Directions » Transcribe all of the data below word for word, leaving out the pictures.

--------------------

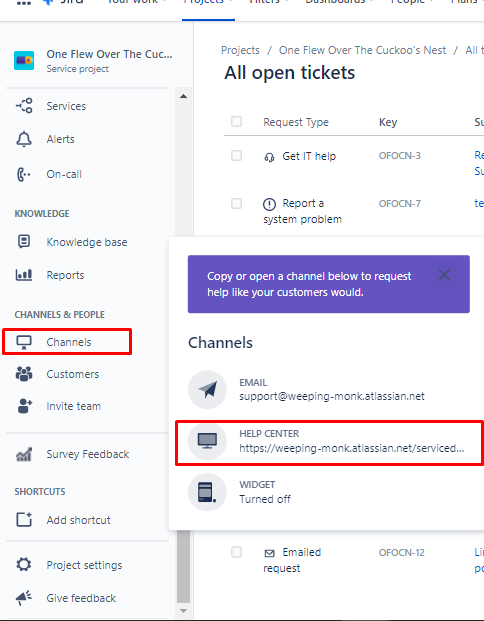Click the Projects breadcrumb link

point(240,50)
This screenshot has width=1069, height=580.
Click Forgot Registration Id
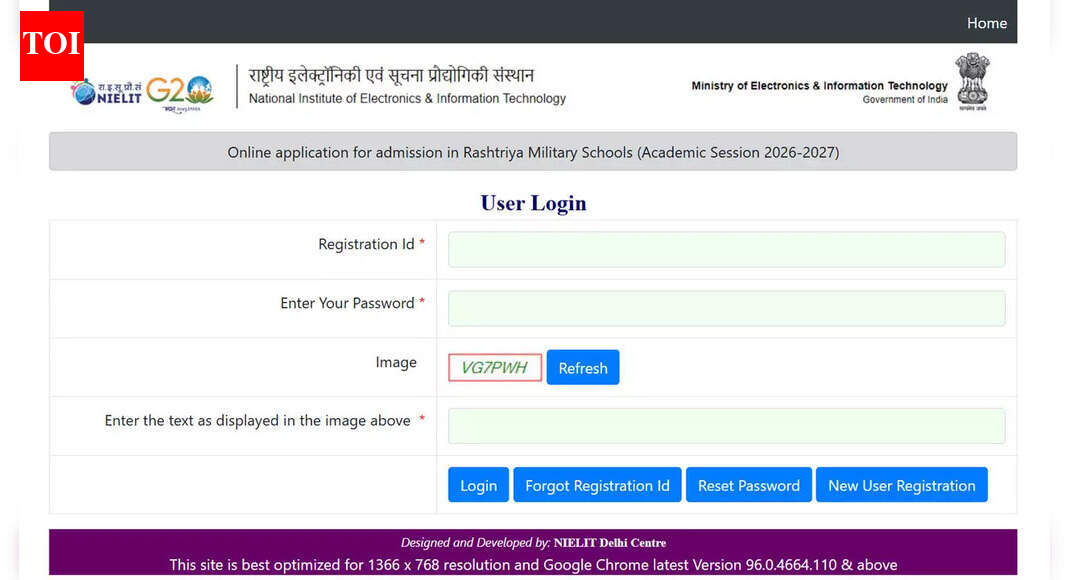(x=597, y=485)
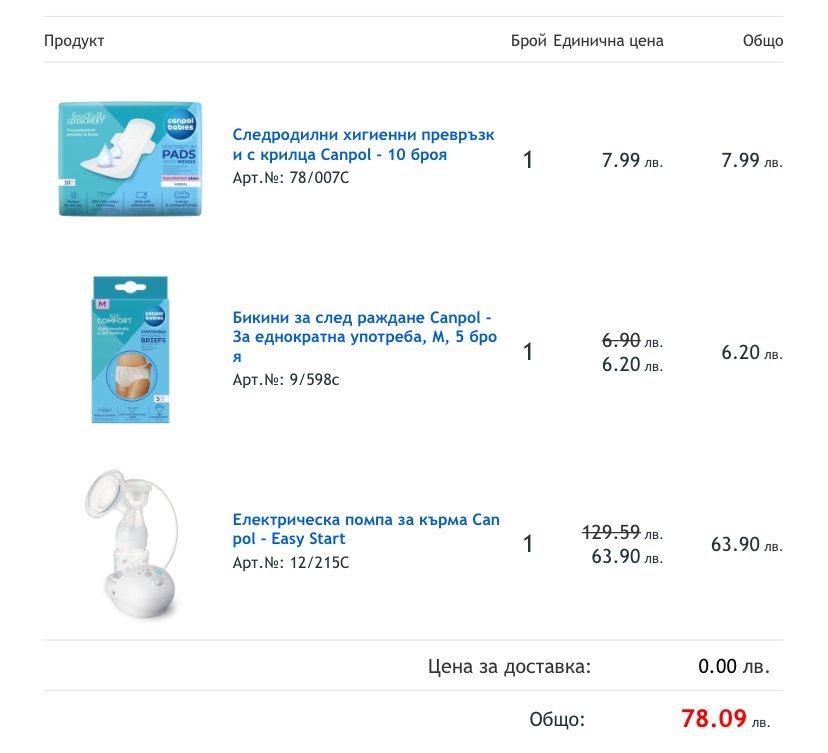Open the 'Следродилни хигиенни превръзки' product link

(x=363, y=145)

--------------------

The solution »
Click the Projects breadcrumb link

point(240,50)
This screenshot has width=1069, height=580.
Click Forgot Registration Id
(x=597, y=485)
Open the 'Следродилни хигиенни превръзки' product link

(x=363, y=145)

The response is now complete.